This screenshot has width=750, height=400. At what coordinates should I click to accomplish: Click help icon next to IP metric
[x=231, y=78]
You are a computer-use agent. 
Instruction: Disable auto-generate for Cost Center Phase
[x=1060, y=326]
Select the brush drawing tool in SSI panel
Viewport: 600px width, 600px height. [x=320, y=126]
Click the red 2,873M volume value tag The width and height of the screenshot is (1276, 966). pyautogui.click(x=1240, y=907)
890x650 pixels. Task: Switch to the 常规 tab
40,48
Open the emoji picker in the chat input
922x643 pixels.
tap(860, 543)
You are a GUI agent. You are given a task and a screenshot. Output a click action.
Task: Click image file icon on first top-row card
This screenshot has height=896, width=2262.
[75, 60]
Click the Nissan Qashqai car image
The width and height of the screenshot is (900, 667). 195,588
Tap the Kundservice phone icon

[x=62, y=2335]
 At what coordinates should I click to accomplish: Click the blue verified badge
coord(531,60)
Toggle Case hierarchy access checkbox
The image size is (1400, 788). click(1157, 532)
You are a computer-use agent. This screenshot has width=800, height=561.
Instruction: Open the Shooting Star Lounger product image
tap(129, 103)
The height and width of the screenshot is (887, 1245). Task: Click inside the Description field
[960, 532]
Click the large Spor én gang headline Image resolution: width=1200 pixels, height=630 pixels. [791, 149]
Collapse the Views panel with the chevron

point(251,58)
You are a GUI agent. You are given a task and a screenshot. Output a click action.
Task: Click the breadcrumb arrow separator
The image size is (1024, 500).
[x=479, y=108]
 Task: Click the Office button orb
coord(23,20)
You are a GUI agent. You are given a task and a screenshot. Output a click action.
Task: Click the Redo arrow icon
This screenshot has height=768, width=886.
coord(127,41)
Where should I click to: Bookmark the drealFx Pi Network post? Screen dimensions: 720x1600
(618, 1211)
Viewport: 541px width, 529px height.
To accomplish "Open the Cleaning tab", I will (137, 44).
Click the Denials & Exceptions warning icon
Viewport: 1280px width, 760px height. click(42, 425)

▶ **Activity**:
Check each line of the listing above. Copy the ones with the word "computer".

▶ **Finished task**:
You are a computer-use agent. 
You are a computer-use agent. This screenshot has width=800, height=561.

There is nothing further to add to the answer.